Similar to Fig. 11 but for sea level anomaly (unit: cm) from a AVISO altimeter observation and b IORM as well as the thermocline depth anomaly (unit: m) from c ISHII historical observation and d IORM. The climatological annual cycle has been removed

As seen from Fig. 18, the amplitude of the modeled D20 anomaly is relatively stronger than those from historical observations. The amplitude of the modeled sea surface height anomaly (SSHA) is relatively weaker than those from satellite observations, implying weaker variability of the modeled SSHA in the IO. The observed and modeled behaviors of the D20, SSH, and the role of internal subsurface dynamics suggest that there are strong interactions and instabilities among them, which the IORM has some difficulty simulating accurately.

6 Conclusions

A regional Indian Ocean coupled physical-biochemical model, which is based on NCOM and CoSiNE, was configured and used to run a long-term simulation consisting of an 80-year climatological spin-up, followed by an interannual run from 1980 to 2012. In this study, we made use of the model results to evaluate a variety of the oceanic physical states in the IO. The present analysis reveals that the model simulates most of the observed features of currents, temperature, and salinity with reasonably good accuracy.

Comparison with the OSCAR data leads to the conclusion that the model reproduces the major current systems of the IO. Comparisons with actual in situ buoy observations show that the IORM is able to capture the zonal currents and high-speed currents reasonably well.

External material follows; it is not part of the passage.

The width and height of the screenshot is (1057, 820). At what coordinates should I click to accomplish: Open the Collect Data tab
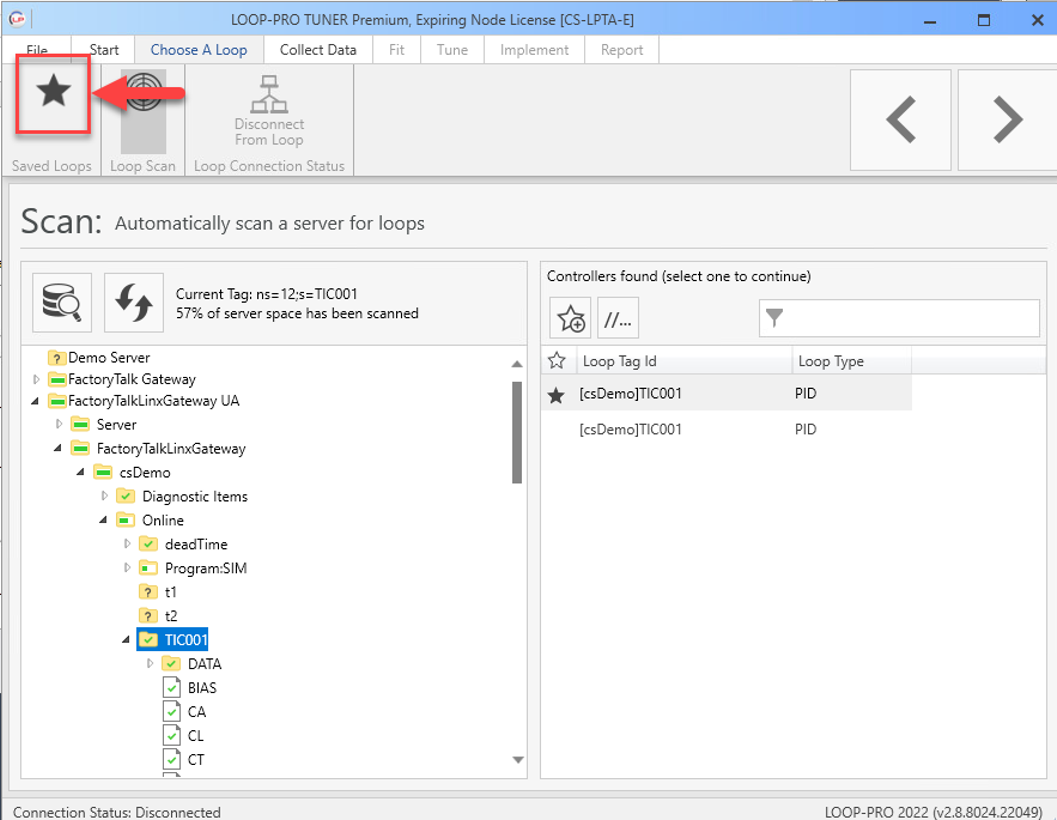point(317,50)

However, the model overestimates both the Somali Current during the peak summer monsoon and the equatorial currents during the monsoon transition. Nevertheless, the model-simulated mass and heat transports agree with the observations.

The model also reasonably reproduced the seasonal cycle of temperature and salinity. Differences between the model and observations are small in the tropical region, but with less satisfactory results near the southern boundary and along the Somalia coast during the peak summer monsoon. The modeled temperature distribution resembles the thermal structure derived from XBTs and buoys, although the thermocline in the undercurrent region appears to be more diffused. The model-predicted MLD is strikingly similar to that derived from historical observations, demonstrating that the model can estimate the MLD variability well.

The IORM also captured the interannual variability in the IO, which is driven primarily by the monsoon winds. Comparisons of the D20 and HC anomalies revealed that the IORM successfully simulates dominant dipole mode (EOF-1) and the tropical saddle mode (EOF-2). The prominent subsurface dipole event of 1997/1998 and the off-equatorial wave propagation were examined and showed good agreement in both timing and location.

Validation of the off-line nested IORM provided a baseline assessment of its capabilities and offered guidance for future analyses of the coupled 13-component ecosystem. The modeled behavior of the SSTA and the role of internal ocean dynamics suggested a coupled ocean/atmosphere instability that motivates further research, including sensitivity tests and improvements in model configuration.